Harris County Pretrial Project (HCCPP)
The Harris County Capital Pretrial Project, partially funded by a two-year Equal Justice Works fellowship, is introducing a new capital defense methodology to local attorneys. This new method has been very successful in specialized capital trial offices, but has never been used in places like Houston where most attorneys are solo practitioners. In its first year, the Pretrial Project has had perfect record – all of the cases we have worked on have either been dismissed, pleaded to life sentences or ended in life sentences after trial. The Pretrial Project has been instrumental in negotiating several pleas in cases which seemed destined to go to trial. It has also provided pretrial motions and legal research demonstrating that the State's case was legally unsound. So far, the Pretrial Project has worked with fourteen Harris County attorneys and has assisted in over ten capital trial cases. Appointed counsel have observed that any initial skepticism about working with GRACE was quickly dispelled when they saw what new resources and fresh ideas could do for their cases. The number of death verdicts in Harris County plummeted from a typical right in 2004, to two in 2005. Incredibly, Harris County went over ten months without a single death verdict – the longest winning streak in recent memory. The Pretrial Project cannot claim sole credit for these victories, much of which goes to the appointed attorneys and investigators on all of these cases. Nevertheless, we were proud to play an instrumental role in slowing down the machinery of death.
None of this would be possible without the generous funding by Equal Justice Works which covers attorney Aimee Solway's salary and individual donations going towards overhead costs of the Project and the time put in by other staff members.
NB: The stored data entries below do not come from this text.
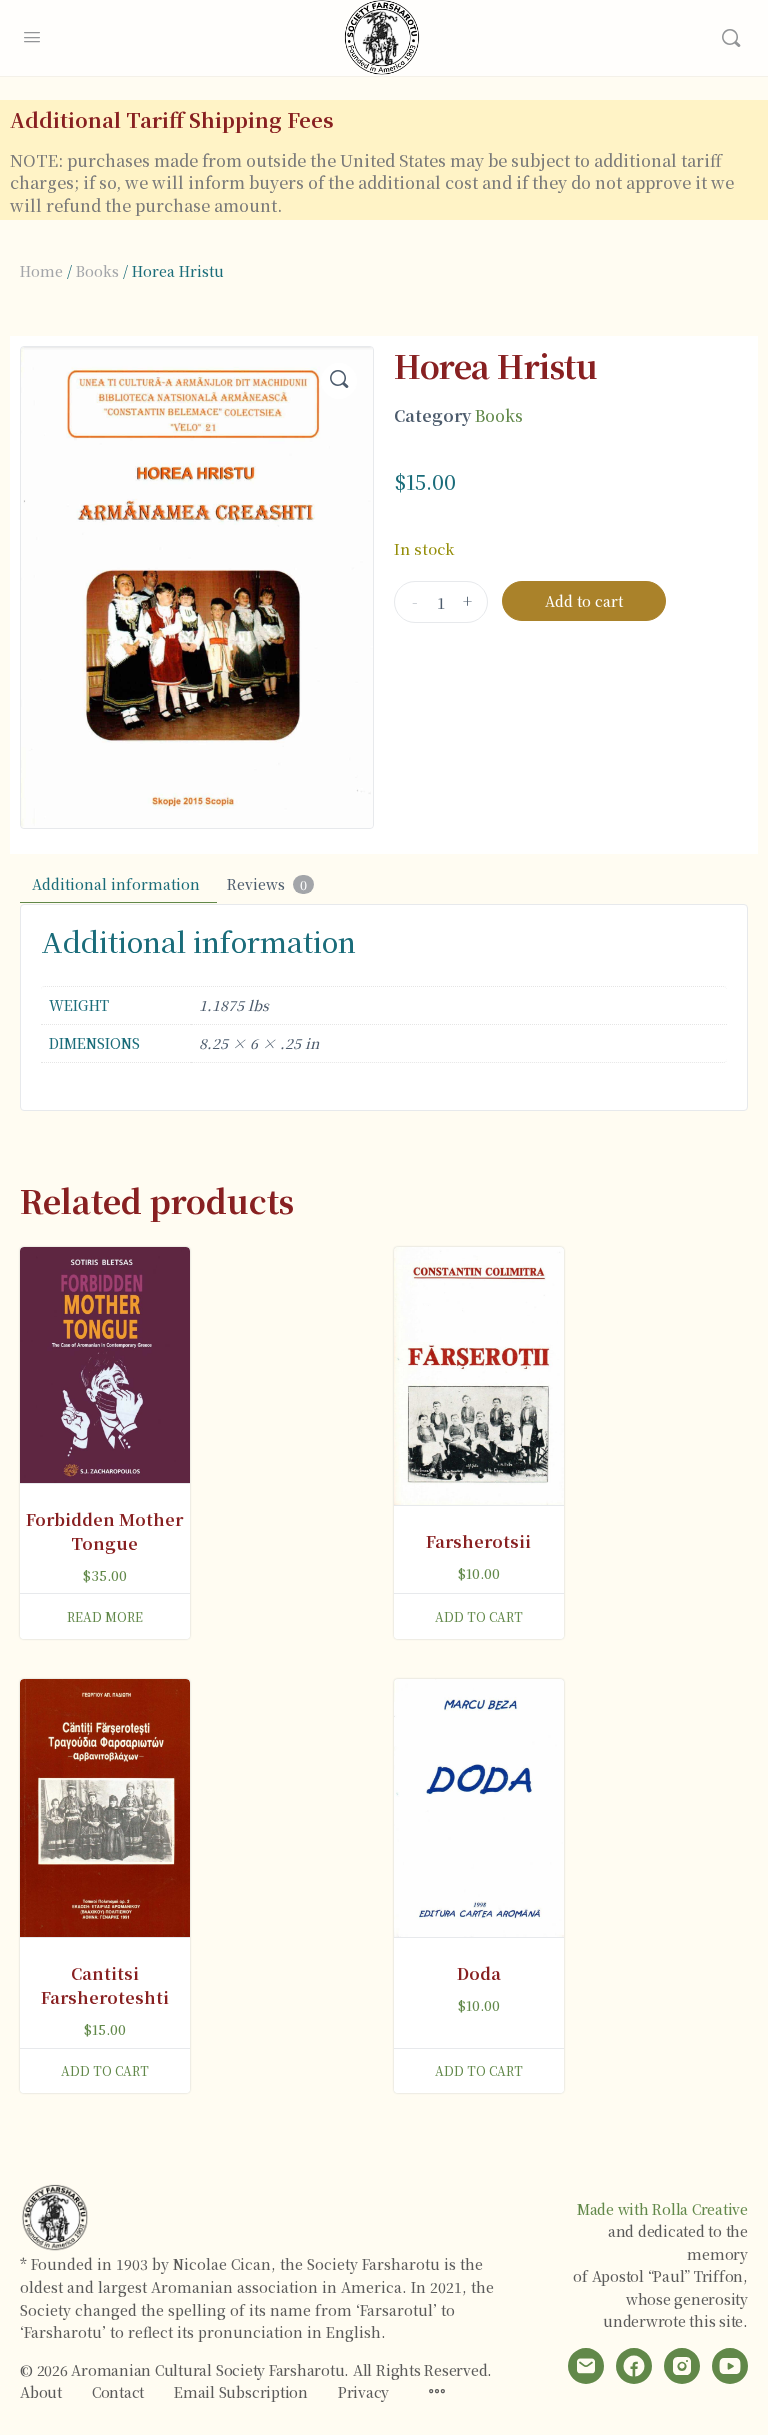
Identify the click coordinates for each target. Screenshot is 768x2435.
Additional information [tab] (116, 884)
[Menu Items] (437, 2392)
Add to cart (584, 601)
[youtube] (730, 2366)
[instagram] (682, 2366)
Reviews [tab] (267, 884)
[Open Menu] (32, 34)
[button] (339, 381)
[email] (586, 2366)
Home (41, 271)
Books (97, 271)
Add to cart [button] (479, 1616)
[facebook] (634, 2366)
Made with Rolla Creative (662, 2209)
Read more (105, 1616)
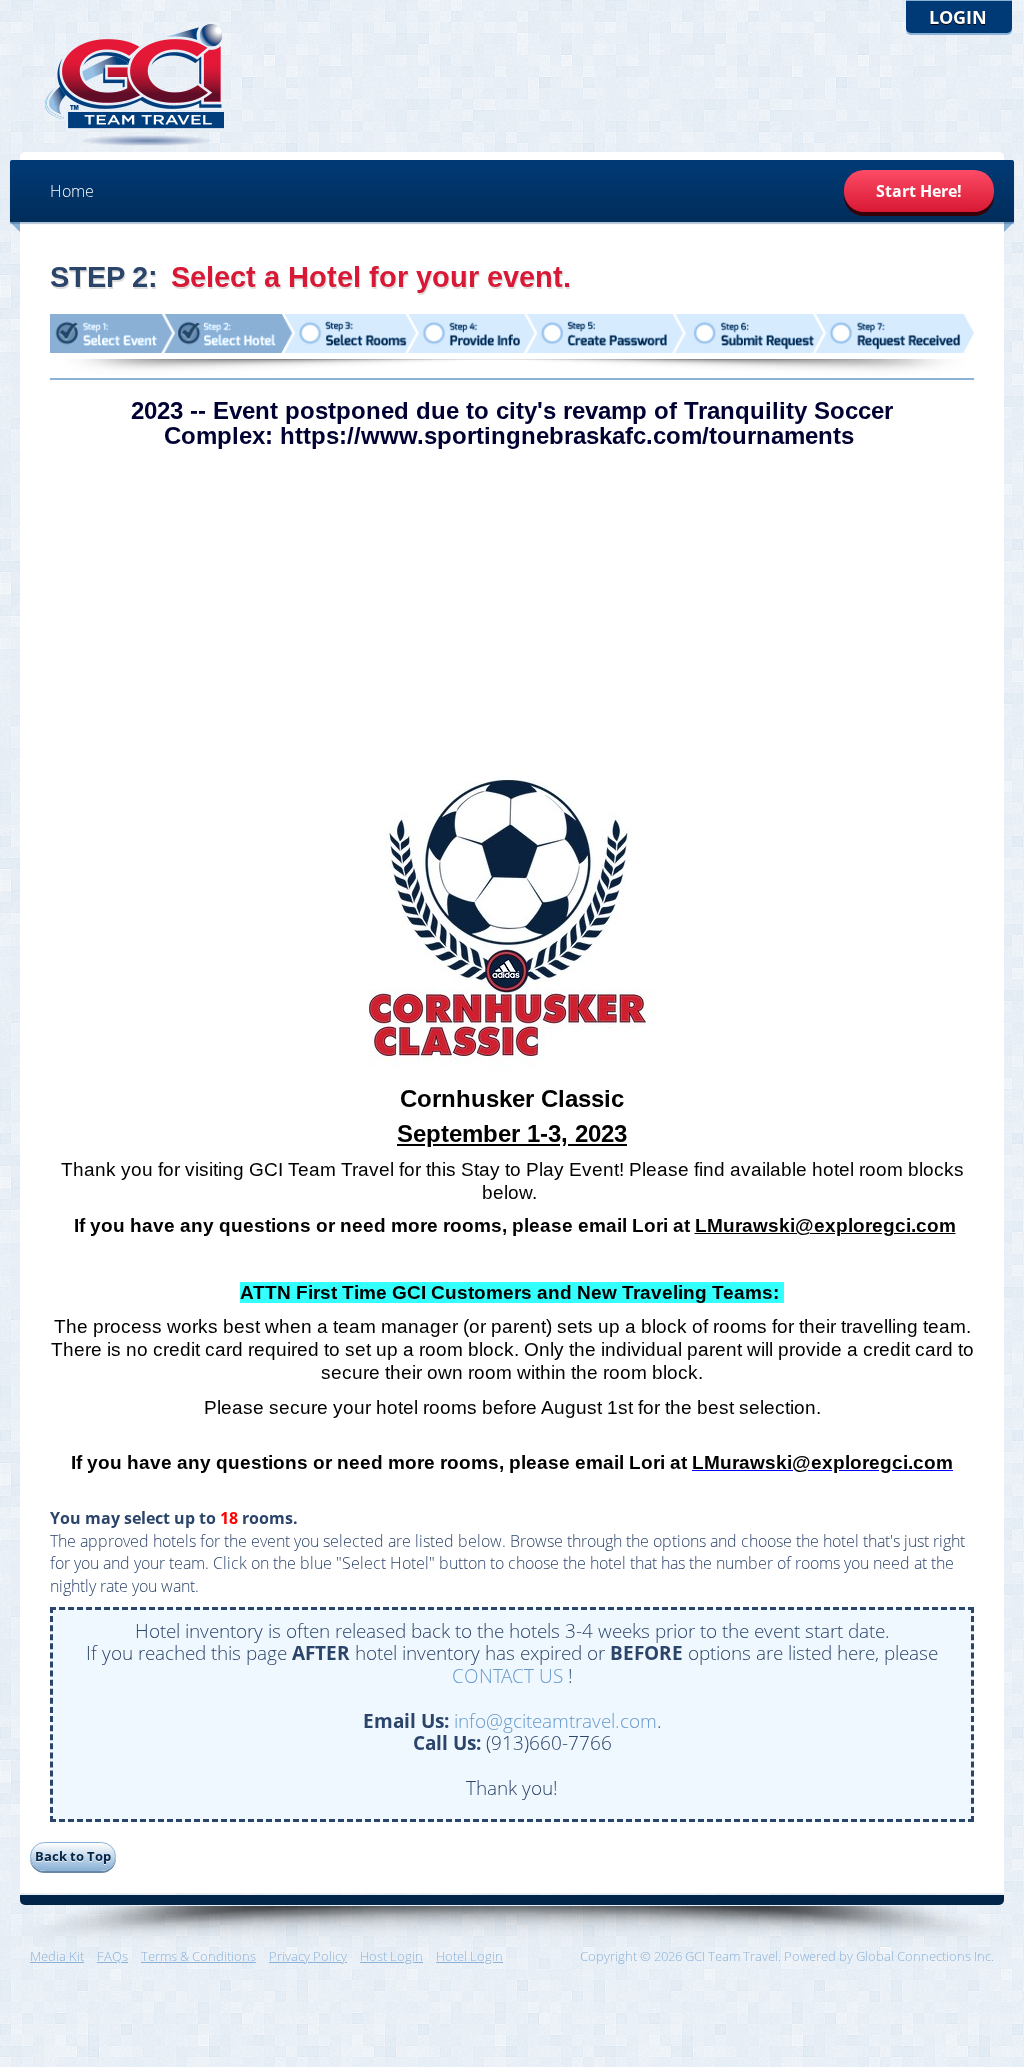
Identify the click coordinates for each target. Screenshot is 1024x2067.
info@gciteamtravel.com (555, 1720)
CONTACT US (507, 1675)
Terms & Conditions (198, 1956)
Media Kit (57, 1956)
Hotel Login (469, 1956)
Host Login (391, 1956)
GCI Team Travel (135, 85)
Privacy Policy (308, 1956)
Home (72, 191)
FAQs (112, 1956)
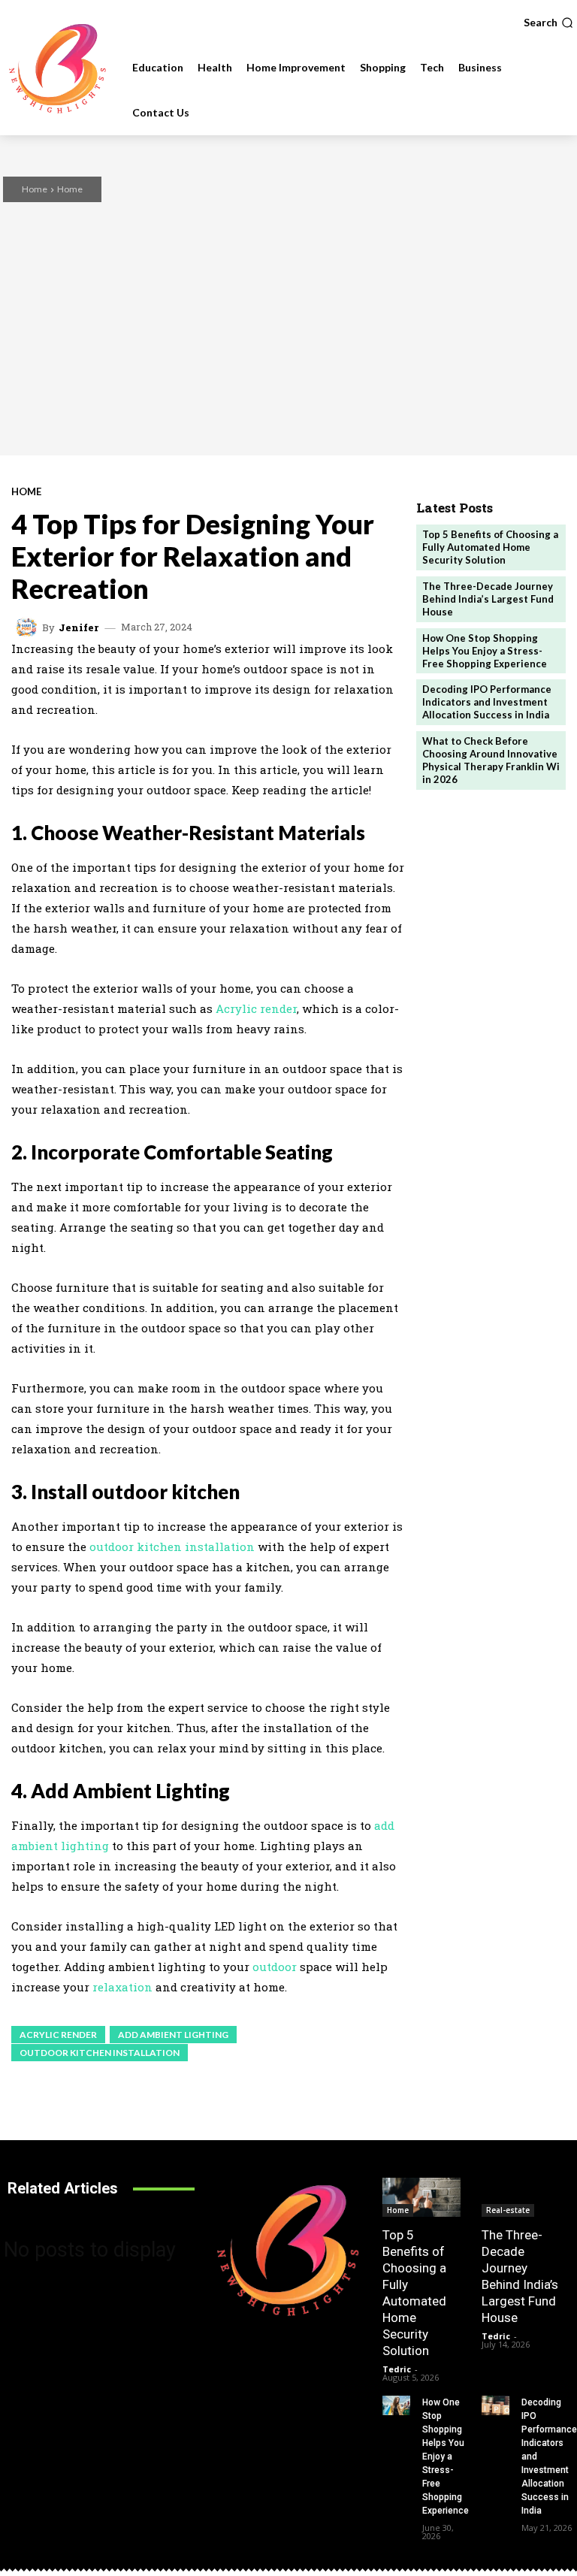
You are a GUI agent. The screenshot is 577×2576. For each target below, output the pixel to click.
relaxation (122, 1986)
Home (34, 189)
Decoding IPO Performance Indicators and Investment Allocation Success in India (486, 702)
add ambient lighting (173, 2034)
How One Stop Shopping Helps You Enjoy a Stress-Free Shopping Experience (484, 651)
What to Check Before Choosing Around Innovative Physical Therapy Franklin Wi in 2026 (491, 760)
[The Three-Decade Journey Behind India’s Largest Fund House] (521, 2197)
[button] (548, 22)
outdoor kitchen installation (172, 1546)
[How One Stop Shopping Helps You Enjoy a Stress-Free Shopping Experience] (395, 2405)
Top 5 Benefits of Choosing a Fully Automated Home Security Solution (490, 547)
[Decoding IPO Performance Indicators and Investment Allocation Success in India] (495, 2405)
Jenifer (78, 628)
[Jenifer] (28, 627)
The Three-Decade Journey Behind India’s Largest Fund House (488, 599)
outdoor (274, 1966)
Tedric (396, 2369)
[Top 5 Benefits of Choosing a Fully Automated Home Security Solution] (421, 2197)
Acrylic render (256, 1008)
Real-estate (508, 2210)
Aimee's fellowship will run out in the Summer of 2006, but GRACE hopes that additional contributions will enable her to continue providing these valuable services to Harris County attorneys. In May 2006 former GRACE intern Caroline Meyer will join GRACE's permanent staff through a Reprieve fellowship which will address the role ethnicity plays in capital defense work. We hope that individual donors and foundations will continue to support this amazing project so that we can finally dethrone Harris County as the capital of capital punishment.